Exercise goal. Update the records below by changing every "Screen dimensions" to "Screen size" and leaving everything else untouched.

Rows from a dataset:
........
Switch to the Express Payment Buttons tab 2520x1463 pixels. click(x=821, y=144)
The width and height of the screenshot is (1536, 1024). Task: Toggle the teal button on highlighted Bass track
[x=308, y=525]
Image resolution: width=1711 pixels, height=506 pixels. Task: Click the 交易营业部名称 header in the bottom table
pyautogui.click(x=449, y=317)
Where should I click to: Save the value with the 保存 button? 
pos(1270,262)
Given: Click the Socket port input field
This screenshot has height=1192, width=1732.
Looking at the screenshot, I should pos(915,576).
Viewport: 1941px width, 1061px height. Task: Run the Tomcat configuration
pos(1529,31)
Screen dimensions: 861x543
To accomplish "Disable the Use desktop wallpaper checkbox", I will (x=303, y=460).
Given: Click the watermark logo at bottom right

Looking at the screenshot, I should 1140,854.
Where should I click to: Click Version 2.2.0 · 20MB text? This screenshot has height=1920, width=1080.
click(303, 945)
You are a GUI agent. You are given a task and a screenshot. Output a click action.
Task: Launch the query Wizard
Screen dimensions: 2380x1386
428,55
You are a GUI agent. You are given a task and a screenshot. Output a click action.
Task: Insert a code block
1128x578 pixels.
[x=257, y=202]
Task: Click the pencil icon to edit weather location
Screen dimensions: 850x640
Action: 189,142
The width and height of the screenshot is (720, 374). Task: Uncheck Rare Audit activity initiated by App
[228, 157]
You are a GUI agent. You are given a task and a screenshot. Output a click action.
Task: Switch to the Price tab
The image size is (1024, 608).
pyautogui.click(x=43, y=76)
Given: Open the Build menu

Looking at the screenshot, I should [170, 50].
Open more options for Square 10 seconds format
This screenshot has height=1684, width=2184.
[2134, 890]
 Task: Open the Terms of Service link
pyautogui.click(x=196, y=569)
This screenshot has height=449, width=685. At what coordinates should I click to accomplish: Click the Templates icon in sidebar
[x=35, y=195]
........
The completed task.
Switch to the Express Payment Buttons tab 2520x1463 pixels. click(x=821, y=144)
The width and height of the screenshot is (1536, 1024). Task: Toggle the teal button on highlighted Bass track
[x=308, y=525]
Image resolution: width=1711 pixels, height=506 pixels. Task: Click the 交易营业部名称 header in the bottom table
pyautogui.click(x=449, y=317)
Where should I click to: Save the value with the 保存 button? 
pos(1270,262)
Given: Click the Socket port input field
This screenshot has height=1192, width=1732.
Looking at the screenshot, I should pos(915,576).
Viewport: 1941px width, 1061px height. Task: Run the Tomcat configuration
pos(1529,31)
Screen size: 861x543
To accomplish "Disable the Use desktop wallpaper checkbox", I will (x=303, y=460).
Given: Click the watermark logo at bottom right

Looking at the screenshot, I should 1140,854.
Where should I click to: Click Version 2.2.0 · 20MB text? This screenshot has height=1920, width=1080.
click(303, 945)
You are a GUI agent. You are given a task and a screenshot. Output a click action.
Task: Launch the query Wizard
Screen size: 2380x1386
428,55
You are a GUI agent. You are given a task and a screenshot. Output a click action.
Task: Insert a code block
1128x578 pixels.
[x=257, y=202]
Task: Click the pencil icon to edit weather location
Screen size: 850x640
Action: 189,142
The width and height of the screenshot is (720, 374). Task: Uncheck Rare Audit activity initiated by App
[228, 157]
You are a GUI agent. You are given a task and a screenshot. Output a click action.
Task: Switch to the Price tab
The image size is (1024, 608).
pyautogui.click(x=43, y=76)
Given: Open the Build menu

Looking at the screenshot, I should [170, 50].
Open more options for Square 10 seconds format
This screenshot has height=1684, width=2184.
[2134, 890]
 Task: Open the Terms of Service link
pyautogui.click(x=196, y=569)
This screenshot has height=449, width=685. At what coordinates should I click to accomplish: Click the Templates icon in sidebar
[x=35, y=195]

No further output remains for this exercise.